L'évasion fiscale par l'envoi d'argent dans des paradis fiscaux est commune dans la région, les réseaux de pots-de-vin avec toutes sortes d'intermédiaires – du fonctionnaire de base aux présidents (souvenons-nous des enregistrements audios qui impliquent Michel Temer dans le paiement de contributions, par exemple) - des détournements directs et indirects envers les entreprises d'Etat, etc... Dans tous les pays, même avec des Gouvernements avec des politiques différentes, les cas de corruption sont fréquents. Cependant, on a l'habitude d'évoquer le problème en le mettant plus en avant quand il s'agit de Gouvernements progressistes ou de gauche en utilisant ainsi un problème systémique et historique de la région à des fins politiques particulières.
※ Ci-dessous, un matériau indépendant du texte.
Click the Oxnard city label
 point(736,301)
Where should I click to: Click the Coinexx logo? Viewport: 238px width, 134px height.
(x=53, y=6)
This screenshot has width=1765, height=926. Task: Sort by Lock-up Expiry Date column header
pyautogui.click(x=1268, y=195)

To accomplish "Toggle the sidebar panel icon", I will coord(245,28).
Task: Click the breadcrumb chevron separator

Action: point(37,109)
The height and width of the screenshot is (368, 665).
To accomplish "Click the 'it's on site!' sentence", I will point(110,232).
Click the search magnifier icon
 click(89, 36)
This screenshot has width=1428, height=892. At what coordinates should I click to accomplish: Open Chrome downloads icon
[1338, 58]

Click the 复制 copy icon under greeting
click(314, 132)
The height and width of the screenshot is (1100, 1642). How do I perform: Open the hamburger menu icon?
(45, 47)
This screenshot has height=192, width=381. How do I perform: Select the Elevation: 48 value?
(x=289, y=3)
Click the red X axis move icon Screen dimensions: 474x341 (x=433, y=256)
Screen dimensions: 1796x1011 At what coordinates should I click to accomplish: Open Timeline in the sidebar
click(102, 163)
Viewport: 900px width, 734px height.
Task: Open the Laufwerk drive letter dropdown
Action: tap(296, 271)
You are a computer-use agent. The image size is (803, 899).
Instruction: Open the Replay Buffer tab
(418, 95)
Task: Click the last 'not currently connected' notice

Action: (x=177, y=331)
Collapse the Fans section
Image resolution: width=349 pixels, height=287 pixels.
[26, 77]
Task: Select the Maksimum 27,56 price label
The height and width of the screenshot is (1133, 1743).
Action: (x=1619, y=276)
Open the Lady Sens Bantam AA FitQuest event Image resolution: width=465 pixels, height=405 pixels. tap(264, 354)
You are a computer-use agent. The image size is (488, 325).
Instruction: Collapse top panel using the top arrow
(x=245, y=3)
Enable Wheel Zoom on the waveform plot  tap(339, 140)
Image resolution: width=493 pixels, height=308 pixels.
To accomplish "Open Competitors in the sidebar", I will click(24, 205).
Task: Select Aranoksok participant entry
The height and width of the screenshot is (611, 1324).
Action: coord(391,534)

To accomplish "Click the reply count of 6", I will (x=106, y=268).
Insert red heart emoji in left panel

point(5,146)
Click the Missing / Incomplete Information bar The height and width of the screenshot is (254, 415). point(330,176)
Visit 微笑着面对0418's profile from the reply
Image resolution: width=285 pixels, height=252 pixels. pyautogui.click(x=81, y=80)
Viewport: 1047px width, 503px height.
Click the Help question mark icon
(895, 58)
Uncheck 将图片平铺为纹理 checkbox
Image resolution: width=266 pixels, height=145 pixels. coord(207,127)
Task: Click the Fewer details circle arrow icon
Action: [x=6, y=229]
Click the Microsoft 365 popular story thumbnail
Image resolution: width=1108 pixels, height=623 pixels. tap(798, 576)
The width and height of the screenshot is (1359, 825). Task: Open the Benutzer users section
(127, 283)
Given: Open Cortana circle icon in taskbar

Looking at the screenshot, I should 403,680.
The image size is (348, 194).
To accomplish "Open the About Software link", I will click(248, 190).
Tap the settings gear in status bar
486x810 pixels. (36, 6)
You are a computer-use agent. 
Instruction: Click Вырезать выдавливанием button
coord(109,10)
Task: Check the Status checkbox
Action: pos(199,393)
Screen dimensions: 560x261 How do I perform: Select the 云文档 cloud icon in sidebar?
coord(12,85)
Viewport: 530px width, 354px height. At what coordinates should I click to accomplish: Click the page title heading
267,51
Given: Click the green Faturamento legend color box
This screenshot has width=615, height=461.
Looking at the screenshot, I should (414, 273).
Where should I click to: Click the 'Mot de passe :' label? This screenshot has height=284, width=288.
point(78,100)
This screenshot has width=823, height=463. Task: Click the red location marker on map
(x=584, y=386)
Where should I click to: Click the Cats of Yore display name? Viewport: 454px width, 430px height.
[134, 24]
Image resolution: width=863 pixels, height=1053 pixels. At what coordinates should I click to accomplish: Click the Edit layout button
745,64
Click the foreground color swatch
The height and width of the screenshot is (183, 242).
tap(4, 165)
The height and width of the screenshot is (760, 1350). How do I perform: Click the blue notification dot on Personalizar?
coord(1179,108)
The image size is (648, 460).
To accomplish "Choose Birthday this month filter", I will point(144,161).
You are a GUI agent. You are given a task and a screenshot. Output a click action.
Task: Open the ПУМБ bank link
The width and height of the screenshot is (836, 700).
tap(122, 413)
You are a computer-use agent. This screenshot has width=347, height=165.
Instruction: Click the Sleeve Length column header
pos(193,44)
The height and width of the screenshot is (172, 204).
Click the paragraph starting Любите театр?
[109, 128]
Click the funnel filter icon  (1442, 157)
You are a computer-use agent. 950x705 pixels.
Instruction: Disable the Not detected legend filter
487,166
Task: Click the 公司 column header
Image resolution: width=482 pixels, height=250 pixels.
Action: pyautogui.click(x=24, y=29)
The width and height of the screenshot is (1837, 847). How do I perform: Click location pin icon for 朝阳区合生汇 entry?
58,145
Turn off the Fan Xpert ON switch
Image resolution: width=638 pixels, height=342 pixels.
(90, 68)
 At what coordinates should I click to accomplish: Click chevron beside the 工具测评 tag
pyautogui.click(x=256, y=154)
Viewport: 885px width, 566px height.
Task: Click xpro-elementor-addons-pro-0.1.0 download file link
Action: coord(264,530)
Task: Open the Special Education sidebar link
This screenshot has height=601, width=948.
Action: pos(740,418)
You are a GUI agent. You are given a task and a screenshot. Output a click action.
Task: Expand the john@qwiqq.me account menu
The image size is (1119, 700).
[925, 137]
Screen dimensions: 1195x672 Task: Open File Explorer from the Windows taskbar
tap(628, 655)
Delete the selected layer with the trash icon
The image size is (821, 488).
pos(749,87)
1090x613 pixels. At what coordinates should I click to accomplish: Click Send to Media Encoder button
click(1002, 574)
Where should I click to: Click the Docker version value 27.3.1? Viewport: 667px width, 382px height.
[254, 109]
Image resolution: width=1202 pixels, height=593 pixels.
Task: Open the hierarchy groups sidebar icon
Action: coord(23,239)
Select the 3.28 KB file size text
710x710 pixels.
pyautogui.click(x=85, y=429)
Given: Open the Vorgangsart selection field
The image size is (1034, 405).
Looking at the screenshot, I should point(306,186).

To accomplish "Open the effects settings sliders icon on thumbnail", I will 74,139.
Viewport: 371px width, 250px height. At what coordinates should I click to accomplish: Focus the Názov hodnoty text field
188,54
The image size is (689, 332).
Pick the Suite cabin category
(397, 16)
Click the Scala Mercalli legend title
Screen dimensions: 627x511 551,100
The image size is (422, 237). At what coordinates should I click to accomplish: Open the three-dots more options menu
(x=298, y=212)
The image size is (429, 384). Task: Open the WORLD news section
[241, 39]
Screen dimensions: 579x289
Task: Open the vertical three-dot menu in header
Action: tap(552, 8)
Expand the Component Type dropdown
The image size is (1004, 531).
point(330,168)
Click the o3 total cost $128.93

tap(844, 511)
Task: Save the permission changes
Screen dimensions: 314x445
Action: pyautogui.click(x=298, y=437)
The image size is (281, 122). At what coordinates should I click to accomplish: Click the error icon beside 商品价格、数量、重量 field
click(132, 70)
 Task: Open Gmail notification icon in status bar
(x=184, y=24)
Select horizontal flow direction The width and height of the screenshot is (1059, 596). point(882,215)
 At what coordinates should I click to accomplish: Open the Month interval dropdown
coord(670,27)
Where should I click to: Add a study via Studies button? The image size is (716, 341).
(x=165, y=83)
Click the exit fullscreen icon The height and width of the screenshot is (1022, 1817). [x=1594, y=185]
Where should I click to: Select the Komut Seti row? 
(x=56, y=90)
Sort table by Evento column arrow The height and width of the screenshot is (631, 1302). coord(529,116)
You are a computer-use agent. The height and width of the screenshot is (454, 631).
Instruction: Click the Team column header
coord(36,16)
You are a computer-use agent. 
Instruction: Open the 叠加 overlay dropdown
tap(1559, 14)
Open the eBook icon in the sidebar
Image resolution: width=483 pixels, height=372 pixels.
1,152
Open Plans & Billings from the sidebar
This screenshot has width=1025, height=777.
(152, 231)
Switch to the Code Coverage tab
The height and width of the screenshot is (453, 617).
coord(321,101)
Ainsi, par exemple, le Gouvernement de Mauricio Macri – qui n'est pas au pouvoir depuis 3 ans – a plus de 50 fonctionnaires de sa coalition qui ont été l'objet d'une enquête, mis en examen ou inculpés pour des délits de divers niveaux et de différentes sortes en commençant par le président lui-même, la vice-présidente Michetti, les ministres Bullrich, Bergman, Dietrich, ou l'ex-ministre de l'Energie, Juan José Aranguren, dont l'incompatibilité avec le caractère public de la gestion publique a atteint des niveaux alarmants parce qu'il était, en même temps, actionnaire de la Shell.
D'autre part, au Venezuela, il plus de 60 fonctionnaires, parmi lesquels l'ex-ministre du Pétrole Eulogio Del Pino et Nelson Martínez, ex-président de PDVSA, accusés d'avoir fait des prêts sans autorisation de l'Etat, ont été arrêtés pour corruption.Dans les médias internationaux, on met en avant le cas du Venezuela alors que d'autres sont passés sous silence ou à peine évoqués.
Même dans un pays qui a l'habitude de se présenter comme un modèle par rapport à la corruption comme le Chili, une étude de Transparencia Internacional de 2017 - sur la base de témoignages – révèle que 22% des personnes interrogées affirment avoir déjà payé des pots-de-vin à un fonctionnaire public et que 78% pensent que la corruption est en augmentation dans le pays.
La banalisation de la corruption dans la vie quotidienne est l'un des éléments les plus utilisés à propos de ce phénomène. La « perception » de la corruption est cruciale : comment les citoyens comprennent qu'il ne s'agit pas seulement d'un phénomène étendu mais qu'elle augmente et qu'elle affecte la vie quotidienne dans toutes ses dimensions.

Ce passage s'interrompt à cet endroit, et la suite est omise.